The third part traces the origins of the current higher education strategy to the Islamicization policies during the period of national reconciliation and critically analyzes the main components of the revolution in higher education since 1990 as part of an overall strategy of the top-down societal transformation project. The macro-political and the higher educational contexts are seen as converging into a mutually legitimizing process whereby religion and language in the educational discourse are used to inform and reinforce Islamicization of the society at large.
The fourth part envisages an upward trajectory for student activism as essentially involving the transition from political to social activism through student engagement in local community outreach. It examines both the obstacles and opportunities of such engagement and suggests that the expansion of the third sector has established a number of non-partisan and volunteer-based NGOs that can mentor, and act as anchor, for nascent student-based activist groups. The study argues that some aspects of the educational policy may have opened opportunities for student engagement in local community grassroots.
The conclusions sum up the main arguments of the paper and suggest that while the decline is likely to endure in the short term, it is not irreversible. Drawing on concepts and models outlined in the first part, the study offers a number of options, explains the organizational challenges involved, and argues that creative interactions in community outreach can infuse students with an invigorating sense of social responsibility and collective optimism, enhance intellectual awareness in the short term and build up a reservoir of community-backed support for whatever wider endeavour student activism may undertake in the long run.
My thanks go to Dr. ‘Ali ‘Abdalla ‘Abbās and Prof. Mohamed al-Amin El-Tom for their encouragement, support and valuable comments. I am grateful to Dr. ‘Awad al-Sīd al-Karsani, Dr. ‘Adlān al-Hardalo, Dr. ‘Abd al-Rahīm Bilāl and Dr.
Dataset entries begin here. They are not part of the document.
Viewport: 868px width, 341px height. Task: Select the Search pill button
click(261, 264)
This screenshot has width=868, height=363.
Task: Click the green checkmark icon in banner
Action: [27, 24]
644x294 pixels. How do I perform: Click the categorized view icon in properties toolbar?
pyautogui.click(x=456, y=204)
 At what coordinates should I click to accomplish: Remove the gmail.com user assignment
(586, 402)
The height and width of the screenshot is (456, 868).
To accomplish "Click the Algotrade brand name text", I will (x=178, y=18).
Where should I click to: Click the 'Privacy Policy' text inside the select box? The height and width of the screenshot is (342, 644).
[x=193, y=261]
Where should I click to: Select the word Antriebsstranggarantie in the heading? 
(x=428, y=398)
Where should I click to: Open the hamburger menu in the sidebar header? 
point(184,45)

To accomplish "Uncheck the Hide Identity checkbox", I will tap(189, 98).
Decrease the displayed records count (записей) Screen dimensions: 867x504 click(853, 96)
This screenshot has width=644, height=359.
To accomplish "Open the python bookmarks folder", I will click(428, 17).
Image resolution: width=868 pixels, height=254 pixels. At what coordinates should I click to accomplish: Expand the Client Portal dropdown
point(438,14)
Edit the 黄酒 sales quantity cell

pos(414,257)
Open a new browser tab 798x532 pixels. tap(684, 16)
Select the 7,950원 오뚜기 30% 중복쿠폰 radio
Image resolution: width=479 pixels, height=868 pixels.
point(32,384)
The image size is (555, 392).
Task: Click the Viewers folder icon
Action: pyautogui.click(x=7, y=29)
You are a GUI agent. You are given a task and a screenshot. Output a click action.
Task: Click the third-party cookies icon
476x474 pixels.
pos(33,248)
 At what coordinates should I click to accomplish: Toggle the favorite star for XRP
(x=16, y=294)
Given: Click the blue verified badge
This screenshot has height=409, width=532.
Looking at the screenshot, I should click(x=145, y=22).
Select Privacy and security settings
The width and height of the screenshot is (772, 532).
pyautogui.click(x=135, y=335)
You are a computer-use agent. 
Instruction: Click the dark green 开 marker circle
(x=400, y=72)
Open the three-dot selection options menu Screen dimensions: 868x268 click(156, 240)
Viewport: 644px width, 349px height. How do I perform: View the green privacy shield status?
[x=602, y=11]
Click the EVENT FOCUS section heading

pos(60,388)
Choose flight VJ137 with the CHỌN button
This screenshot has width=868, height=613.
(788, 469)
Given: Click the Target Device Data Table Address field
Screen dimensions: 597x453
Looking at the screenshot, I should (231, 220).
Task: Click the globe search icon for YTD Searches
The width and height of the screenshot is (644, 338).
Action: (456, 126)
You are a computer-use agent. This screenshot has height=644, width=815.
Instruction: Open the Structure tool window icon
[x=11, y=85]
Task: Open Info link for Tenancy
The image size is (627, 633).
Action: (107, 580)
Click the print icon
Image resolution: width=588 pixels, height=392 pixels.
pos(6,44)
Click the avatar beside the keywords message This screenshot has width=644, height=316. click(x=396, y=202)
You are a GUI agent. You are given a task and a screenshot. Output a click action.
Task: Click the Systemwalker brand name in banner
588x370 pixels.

Shadia Naser Eldin Elsayed for providing some useful material and sources. My thanks are also due to my friends, ‘Ali al-Khalīfa al-Hassan who shared with me mutually stimulating discussions, and Yūsif Sa’īd for his critical comments. Needless to say, I am solely responsible for any shortcomings. I have made all the translations from Arabic and apologize in advance for any mistakes or distortions therein. In transliteration of Arabic names, I have adopted a modified version of the Islamic encyclopaedia system but kept names as they are when citing them from English sources.